> [Assignment]: Transcribe, without alteration, only the lines from the one containing "Close the Main tab" through the last line of the material, both ends included.
___ Given data
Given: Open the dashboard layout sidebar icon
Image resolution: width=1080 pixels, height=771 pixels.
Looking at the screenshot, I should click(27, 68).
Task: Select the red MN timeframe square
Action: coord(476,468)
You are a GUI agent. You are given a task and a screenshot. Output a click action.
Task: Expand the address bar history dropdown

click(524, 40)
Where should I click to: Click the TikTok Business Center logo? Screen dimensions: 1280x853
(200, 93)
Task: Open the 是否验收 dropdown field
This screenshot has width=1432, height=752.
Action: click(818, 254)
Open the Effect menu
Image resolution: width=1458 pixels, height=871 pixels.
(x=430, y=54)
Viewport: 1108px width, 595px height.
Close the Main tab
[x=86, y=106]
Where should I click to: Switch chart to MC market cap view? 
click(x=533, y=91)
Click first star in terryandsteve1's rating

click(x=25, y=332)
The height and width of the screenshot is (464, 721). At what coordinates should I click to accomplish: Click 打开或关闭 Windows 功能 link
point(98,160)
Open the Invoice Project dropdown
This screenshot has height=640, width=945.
______
> [Task response]:
Close the Main tab
[x=86, y=106]
Where should I click to: Switch chart to MC market cap view? 
click(x=533, y=91)
Click first star in terryandsteve1's rating

click(x=25, y=332)
The height and width of the screenshot is (464, 721). At what coordinates should I click to accomplish: Click 打开或关闭 Windows 功能 link
point(98,160)
Open the Invoice Project dropdown
This screenshot has height=640, width=945.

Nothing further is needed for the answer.